Firms that export and or import tend to have higher wages, higher revenue growth, longer survivability rates, and better benefits. Yet, overall, only 2.7 percent of employer firms export, and only 1.7 percent of women-owned employer firms export. (Employer firms are firms that have employees as opposed to one-person firms.)
Being a retailer in today’s economy no longer requires capital-intensive shopfronts or face-to-face interactions. Buyers and sellers can find each other online, and digital platforms can decrease the cost of doing business across borders. Etsy, an online retailer, reports that 97 percent of its sellers run their Etsy shops from their homes and that 80 percent are women.
Between the first quarter of 2015 and 2020 (before the global COVID-19 pandemic), Etsy added approximately 50,000 to 100,000 new active sellers each quarter. Between 2020 and 2021, the number of new active sellers rose to 500,000 to 700,000 per quarter. This occurred while more women than men were dropping out of the labor force to care for children and family members as schools closed during the pandemic.
American women aren’t the only ones taking advantage of digital platforms. Forty-five percent of Etsy’s gross merchandise sales volume is international. The World Bank reports that digital technologies and online platforms are creating economic opportunities for women in developing countries.
Women are also taking advantage of innovative fintech. PayPal Public Policy Lab reported that 79 percent of all small businesses that use PayPal (a fintech payment method for the digital marketplace) engage in exporting and that nearly 3 out of every 4 women-owned businesses that use PayPal export their goods and services. They also report that the growth rate for women-owned exporting businesses was nearly equivalent to men-owned exporting businesses. In other words, digital platforms and fintechs are helping to close the gender gap in exporting and firm performance.

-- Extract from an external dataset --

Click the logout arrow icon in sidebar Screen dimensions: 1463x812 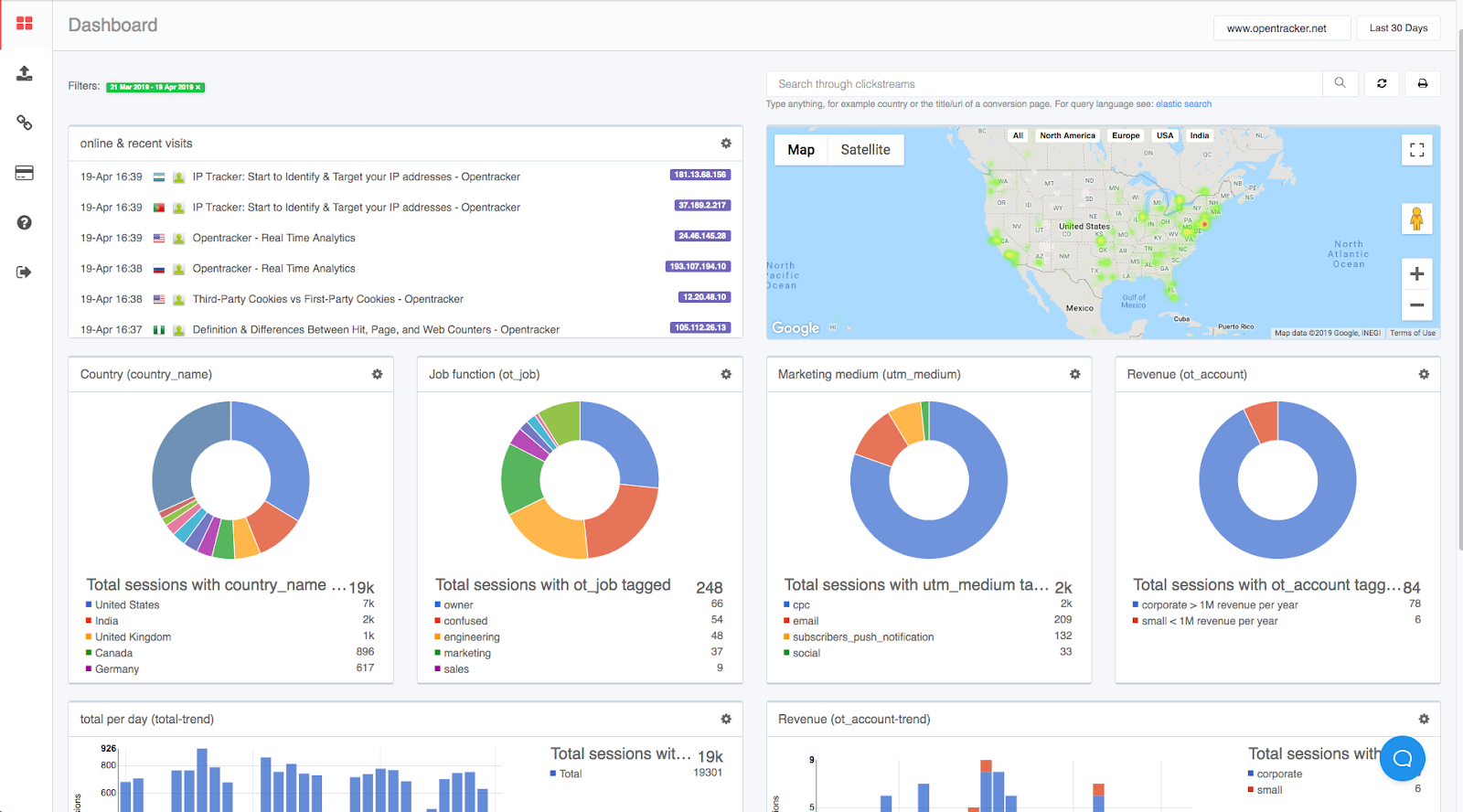[x=25, y=272]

Even on Facebook Marketplace, a platform known for its strong local presence, the propensity to export is higher than national figures for both men- and women-owned businesses. Survey data by Facebook, the Organisation for Economic Co-operation and Development, and the World Bank, covering the United States and 41 other countries, showed that firms on the platform exhibited a higher propensity to export than firms in general for every firm size category (except the largest firms) and every industry category. The propensity to export on Facebook Marketplace was higher than that of the general population regardless of the gender of the business owner.
Empirical evidence on the economic effects of digital platforms is still frustratingly scarce. However, existing data points are consistent with the notion that digital platforms have helped to close the exporting gap between men- and women-owned businesses. This is partly linked to how digital platforms and fintech facilitate the transparency of buyer and seller information, trusted payment methods, and other networking and administrative support.